Le journaliste d'investigation Jean-Marc Manach parle de "nouvelle chasse aux sorcières" pour évoquer cette évolution. Les fuites à l'étranger d'Assange et de Snowden, mais aussi de Jacob Appelbaum ou Sarah Harrison (deux collaborateurs de Wikileaks)... et les condamnations ou les lourdes poursuites en justice qui tombent sur les lanceurs d'alerte, qu'il s'agisse de Chelsea Manning (à l'origine des War Logs), d'Antoine Deltour (l'homme derrière les LuxLeaks) ou plus récemment de Rui Pinto (hacker à l'origine des Football Leaks), témoignent de la violence de la réaction de l'appareil d'Etat devant les "leaks" et ceux qui les colportent, tant aux USA qu'en Europe. S'y joue d'une manière cruciale la domination et le contrôle de notre information.

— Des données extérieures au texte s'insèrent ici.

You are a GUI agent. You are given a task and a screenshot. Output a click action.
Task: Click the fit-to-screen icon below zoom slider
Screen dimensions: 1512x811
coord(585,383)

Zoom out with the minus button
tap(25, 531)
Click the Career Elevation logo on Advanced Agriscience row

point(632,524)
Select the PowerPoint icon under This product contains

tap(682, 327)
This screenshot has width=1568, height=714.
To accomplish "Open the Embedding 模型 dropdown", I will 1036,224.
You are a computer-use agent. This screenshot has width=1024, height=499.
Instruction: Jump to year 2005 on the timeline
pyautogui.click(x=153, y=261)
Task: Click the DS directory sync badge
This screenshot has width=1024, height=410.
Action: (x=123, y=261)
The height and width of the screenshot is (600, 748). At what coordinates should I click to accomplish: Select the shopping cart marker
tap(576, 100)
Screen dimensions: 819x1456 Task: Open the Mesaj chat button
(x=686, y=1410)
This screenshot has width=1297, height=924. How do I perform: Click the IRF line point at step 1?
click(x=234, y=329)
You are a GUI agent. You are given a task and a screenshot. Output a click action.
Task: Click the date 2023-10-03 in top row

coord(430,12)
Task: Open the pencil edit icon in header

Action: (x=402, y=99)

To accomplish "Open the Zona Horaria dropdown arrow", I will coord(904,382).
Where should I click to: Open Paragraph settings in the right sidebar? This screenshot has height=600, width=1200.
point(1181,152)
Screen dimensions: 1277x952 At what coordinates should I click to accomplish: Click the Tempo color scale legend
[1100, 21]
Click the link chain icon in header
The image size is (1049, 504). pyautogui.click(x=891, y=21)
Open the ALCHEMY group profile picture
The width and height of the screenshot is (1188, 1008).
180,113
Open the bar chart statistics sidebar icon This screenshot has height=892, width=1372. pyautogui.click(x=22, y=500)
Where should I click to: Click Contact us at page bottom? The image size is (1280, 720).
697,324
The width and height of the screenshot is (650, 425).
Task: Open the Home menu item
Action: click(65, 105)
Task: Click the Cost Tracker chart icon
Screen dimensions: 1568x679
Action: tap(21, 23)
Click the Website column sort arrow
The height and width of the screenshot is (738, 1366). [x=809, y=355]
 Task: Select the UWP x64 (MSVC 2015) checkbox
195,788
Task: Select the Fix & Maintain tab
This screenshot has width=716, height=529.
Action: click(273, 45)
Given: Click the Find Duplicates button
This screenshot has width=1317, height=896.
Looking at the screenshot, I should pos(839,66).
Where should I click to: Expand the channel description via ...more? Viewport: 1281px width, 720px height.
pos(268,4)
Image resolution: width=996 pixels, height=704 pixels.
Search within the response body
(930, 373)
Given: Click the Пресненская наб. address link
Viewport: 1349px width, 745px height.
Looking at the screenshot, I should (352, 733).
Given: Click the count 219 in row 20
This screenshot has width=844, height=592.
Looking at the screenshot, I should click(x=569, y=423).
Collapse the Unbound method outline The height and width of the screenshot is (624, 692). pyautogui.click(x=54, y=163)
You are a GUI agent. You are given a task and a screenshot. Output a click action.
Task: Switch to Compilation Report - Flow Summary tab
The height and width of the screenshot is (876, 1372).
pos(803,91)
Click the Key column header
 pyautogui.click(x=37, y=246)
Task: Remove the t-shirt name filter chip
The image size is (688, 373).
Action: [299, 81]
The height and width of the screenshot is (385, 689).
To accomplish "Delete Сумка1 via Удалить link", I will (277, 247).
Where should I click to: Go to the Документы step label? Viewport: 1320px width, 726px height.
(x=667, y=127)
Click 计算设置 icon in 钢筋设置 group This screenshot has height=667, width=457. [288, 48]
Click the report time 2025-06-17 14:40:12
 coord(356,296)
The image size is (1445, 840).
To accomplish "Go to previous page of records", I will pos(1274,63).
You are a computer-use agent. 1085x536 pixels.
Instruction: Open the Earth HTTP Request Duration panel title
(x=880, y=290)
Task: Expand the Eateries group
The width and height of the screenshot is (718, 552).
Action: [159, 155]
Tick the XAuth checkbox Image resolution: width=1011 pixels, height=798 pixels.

3. 16 avril 2019 : le Parlement européen vote un nouveau dispositif de protection des lanceurs d'alerte

Cette nouvelle législation "interdit explicitement les représailles et introduit des garanties contre la suspension, la rétrogradation, l'intimidation" des lanceurs d'alerte. Un bon mois avant ce vote historique du Parlement européen, Chelsea Manning, qui avait été libérée en 2017 après quatre ans d'emprisonnement dans l'isolement le plus total, est remise le 8 mars dernier derrière les barreaux pour avoir refusé de témoigner à huis clos contre WikiLeaks. Celle-ci demandait une audience publique. Assange lui-même est extirpé brutalement de son ambassade le 11 avril et reste depuis dans une situation incertaine, actuellement emprisonné au Royaume-Uni.

Comme l'écrit le journaliste Martin Jay, nous n'avons jamais vécu précédemment un tel moment de tension, de point de bascule, entre, d'une part, un pouvoir d'Etat disposant de moyens inédits d'espionnage des citoyens et de contrôle de l'information et, d'autre part, un quatrième pouvoir en recherche de nouveaux modèles pour assurer sa survie. Symboliquement, Assange, le premier, a anticipé cette époque. Sa réponse, Wikileaks, ainsi que les plateformes similaires qui s'ensuivront, valent autant pour leur remarquable travail d'archivage et d'organisation de l'information que pour leur salutaire, mais fragile, vocation de contre-pouvoir. L'arrestation récente d'Assange ouvre un nouveau chapitre de cette histoire.

Aujourd'hui, seuls une dizaine de pays de l'UE (France, Hongrie, Irlande, Italie, Lituanie, Malte, Pays-Bas, Slovaquie, Suède et Royaume-Uni) protègent correctement les lanceurs d'alerte. La nouvelle directive européenne relative à ceux qui ont le courage de révéler un scandale politique, économique ou sanitaire devra encore être formellement approuvée par le Conseil de l'UE dans les mois à venir. Dès lors, une attention au respect et à la mise en place de ces dispositions devrait être une importante préoccupation du prochain gouvernement. Il y va de qui détiendra le leadership de l'information et, par-delà, du poids que nous accordons ou non à notre liberté de nous informer et de développer notre esprit critique.